Stored dataset items:
──────────

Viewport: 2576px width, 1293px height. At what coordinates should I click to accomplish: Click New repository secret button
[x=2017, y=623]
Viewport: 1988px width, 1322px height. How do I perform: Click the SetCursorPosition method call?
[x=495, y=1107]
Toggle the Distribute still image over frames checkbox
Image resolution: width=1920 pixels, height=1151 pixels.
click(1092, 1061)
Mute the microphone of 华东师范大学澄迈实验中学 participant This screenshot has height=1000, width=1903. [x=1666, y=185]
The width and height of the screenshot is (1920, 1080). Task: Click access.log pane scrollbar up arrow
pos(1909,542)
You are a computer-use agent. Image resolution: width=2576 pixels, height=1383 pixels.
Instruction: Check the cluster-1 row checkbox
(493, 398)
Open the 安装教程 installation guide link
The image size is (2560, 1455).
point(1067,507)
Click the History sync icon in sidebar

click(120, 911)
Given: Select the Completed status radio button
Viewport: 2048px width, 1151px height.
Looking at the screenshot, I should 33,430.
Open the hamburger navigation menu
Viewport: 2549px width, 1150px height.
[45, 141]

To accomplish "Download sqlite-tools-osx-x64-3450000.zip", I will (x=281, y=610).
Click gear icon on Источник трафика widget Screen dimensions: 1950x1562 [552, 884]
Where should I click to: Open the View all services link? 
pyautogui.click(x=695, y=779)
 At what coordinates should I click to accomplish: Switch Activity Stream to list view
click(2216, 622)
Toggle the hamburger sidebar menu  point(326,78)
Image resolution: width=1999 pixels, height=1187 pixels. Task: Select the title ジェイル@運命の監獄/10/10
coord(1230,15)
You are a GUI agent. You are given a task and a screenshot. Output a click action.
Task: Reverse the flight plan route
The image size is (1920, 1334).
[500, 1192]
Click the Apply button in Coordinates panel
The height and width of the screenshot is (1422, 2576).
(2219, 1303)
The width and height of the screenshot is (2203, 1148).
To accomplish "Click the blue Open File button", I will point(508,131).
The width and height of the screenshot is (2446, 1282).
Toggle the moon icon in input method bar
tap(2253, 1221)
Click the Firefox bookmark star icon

──────────

*WORK TO BE COMPLETED:*
Look over the data above and show each line that contains "agent".

*TASK RESPONSE:*
You are a computer-use agent. Image resolution: width=2576 pixels, height=1383 pixels.
You are a GUI agent. You are given a task and a screenshot. Output a click action.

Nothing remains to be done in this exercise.